TABLE 2.
Virion incorporation efficiencies of vRNA segmentsa
| NP | No. of VLPs possessing at least one vRNA (per ml)b | No. of VLPs possessing at least four vRNAs (per ml)c |
|---|---|---|
| Wild type | 31,900 | 17,800 |
| D72A | 450 | 0 |
| R74A | 62,500 | 390 |
| K113A | 2,160 | 0 |
| R156A | 167,000 | 11 |
| R174A | 8,980 | 0 |
| R175A | 100,000 | 0 |
| R195A | 26,200 | 0 |
| R199A | 51,000 | 0 |
| K325A | 5,700 | 0 |
| R361A | 21,080 | 0 |
293T cells were transfected with eight PolI constructs for eight RNA segments [i.e., PB1, PB2, PA, NA, M, NS, HA-GFP, and NP(Met−), which lacks a start codon] and five protein expression constructs for PB1, PB2, PA, HA, and mutant or wild-type NP. Forty-eight hours later, VLPs were harvested, treated with TPCK trypsin, and used to determine the virion incorporation efficiencies of viral RNA segments as described in notes b and c. The results shown are representative data from three independent experiments.

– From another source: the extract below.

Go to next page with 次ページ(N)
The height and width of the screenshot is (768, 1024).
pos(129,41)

VLPs and WSN helper virus were used to infect MDCK cells. With helper virus providing polymerase proteins and wild-type NP, GFP-positive MDCK cells represented VLPs that possessed at least one vRNA, i.e., HA-GFP vRNA (Fig. 3).

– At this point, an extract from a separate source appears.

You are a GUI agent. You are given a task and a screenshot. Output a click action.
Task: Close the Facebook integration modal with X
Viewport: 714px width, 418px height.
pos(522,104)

Infectious VLPs were used to infect MDCK-NP cells. In this approach, GFP expression from HA-GFP vRNA requires the expression of the PB2, PB1, and PA proteins from the respective vRNA segments. GFP-positive MDCK cells therefore represented VLPs that contained at least four vRNAs (i.e., the HA-GFP, PB1, PB2, and PA vRNAs).